Threat Landscape
The insurance industry holds the most concentrated longitudinal risk profile of any sector. And it is itself an insurance target.
Insurance occupies an unusual position in the cybersecurity landscape. It is simultaneously a regulated financial-services industry that holds vast volumes of personally identifiable information, protected health information, and financial data — and the industry that insures the rest of the economy against the consequences of the same breaches it must defend against. The exposure is doubled.

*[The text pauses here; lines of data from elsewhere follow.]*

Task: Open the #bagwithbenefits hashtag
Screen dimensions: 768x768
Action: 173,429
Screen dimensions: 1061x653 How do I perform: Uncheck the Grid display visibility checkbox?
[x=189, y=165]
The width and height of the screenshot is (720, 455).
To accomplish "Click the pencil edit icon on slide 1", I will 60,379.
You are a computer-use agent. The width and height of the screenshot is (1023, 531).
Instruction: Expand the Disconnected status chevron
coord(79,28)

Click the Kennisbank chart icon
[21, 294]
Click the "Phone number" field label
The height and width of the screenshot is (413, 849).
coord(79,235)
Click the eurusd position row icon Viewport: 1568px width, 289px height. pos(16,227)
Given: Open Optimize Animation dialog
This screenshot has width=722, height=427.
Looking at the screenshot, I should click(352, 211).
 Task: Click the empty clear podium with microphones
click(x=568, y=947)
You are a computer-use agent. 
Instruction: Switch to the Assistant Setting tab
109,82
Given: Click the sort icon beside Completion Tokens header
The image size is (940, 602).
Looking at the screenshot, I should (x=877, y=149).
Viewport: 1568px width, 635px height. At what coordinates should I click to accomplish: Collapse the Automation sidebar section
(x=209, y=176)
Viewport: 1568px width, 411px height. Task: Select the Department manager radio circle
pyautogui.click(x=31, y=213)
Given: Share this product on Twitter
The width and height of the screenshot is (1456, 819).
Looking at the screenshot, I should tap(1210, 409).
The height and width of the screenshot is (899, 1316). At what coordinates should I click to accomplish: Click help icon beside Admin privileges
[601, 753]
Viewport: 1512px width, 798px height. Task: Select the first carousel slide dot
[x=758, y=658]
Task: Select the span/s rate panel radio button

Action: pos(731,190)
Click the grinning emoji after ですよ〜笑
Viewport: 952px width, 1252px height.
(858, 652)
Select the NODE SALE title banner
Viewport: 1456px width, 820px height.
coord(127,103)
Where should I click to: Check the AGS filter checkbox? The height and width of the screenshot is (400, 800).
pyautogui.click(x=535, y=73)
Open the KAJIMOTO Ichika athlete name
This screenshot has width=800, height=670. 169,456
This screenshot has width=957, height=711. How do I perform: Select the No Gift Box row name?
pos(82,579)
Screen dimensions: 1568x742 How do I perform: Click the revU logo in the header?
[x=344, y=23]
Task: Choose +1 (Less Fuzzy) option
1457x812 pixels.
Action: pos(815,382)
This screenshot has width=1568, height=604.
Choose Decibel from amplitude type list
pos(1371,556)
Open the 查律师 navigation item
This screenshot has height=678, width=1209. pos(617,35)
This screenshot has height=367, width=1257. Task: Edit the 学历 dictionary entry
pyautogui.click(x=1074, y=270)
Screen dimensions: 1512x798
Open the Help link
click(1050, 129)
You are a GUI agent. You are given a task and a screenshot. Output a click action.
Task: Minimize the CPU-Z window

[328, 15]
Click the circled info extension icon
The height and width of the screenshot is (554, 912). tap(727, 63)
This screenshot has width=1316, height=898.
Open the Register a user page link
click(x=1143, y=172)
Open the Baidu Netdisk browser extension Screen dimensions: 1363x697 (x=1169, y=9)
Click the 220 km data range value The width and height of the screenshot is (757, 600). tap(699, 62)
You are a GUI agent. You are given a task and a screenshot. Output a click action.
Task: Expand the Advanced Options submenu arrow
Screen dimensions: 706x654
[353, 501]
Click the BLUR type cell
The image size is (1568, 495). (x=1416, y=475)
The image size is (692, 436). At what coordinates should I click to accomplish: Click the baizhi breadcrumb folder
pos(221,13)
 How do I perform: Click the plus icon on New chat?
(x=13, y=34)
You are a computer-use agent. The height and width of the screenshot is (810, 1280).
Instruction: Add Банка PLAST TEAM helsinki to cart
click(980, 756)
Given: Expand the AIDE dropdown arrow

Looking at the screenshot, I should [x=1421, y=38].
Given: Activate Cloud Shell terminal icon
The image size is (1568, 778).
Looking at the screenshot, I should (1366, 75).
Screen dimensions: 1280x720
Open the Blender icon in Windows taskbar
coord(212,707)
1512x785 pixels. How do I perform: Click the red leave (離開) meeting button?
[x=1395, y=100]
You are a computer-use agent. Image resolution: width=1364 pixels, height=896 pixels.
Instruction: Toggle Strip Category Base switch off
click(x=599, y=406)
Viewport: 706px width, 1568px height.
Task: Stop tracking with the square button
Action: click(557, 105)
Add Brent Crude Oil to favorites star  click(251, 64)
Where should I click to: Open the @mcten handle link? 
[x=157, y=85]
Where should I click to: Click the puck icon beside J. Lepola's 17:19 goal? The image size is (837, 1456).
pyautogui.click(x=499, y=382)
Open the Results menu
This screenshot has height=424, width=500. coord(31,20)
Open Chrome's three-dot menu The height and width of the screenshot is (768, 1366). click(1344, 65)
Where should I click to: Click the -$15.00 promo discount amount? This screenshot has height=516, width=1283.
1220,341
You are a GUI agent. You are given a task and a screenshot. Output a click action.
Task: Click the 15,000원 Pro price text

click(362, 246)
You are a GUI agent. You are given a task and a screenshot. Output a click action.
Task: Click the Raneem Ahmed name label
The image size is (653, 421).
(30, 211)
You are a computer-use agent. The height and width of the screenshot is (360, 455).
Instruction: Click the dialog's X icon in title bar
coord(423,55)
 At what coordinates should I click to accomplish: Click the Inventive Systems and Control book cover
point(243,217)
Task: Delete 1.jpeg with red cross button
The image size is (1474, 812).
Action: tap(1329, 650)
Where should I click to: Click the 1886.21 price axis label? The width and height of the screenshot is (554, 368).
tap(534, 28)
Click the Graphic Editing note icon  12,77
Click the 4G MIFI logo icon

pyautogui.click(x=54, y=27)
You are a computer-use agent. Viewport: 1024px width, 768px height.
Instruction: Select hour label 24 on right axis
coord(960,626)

Munich Re's 2024 cyber analysis identified manufacturing as the industry with the highest absolute number of ransomware claims, but found that the cost of privacy-class-action claims in the insurance and financial sectors has tripled in value over two years. The proximate driver is the wave of US class-action litigation related to wrongful collection and processing of personal data, with breach disclosures triggering hyper-litigation: more than 240 lawsuits related to the 2023 MOVEit campaign were consolidated into a single multi-district proceeding. [01]
The cyber insurance industry sells policies against an event whose probability has been rising for fifteen years and whose severity has been rising at every level. The market clears because the alternative is a self-insured loss that exceeds the policy premium by an order of magnitude.
The data held by insurers — health-condition records, financial-disclosure forms, claim histories, beneficiary identities, biometric data for KYC — is precisely the data that produces the highest individual-victim impact when breached. It is data that cannot be re-issued. A leaked credit-card number can be replaced in days. A leaked record of a beneficiary structure cannot be unleaked.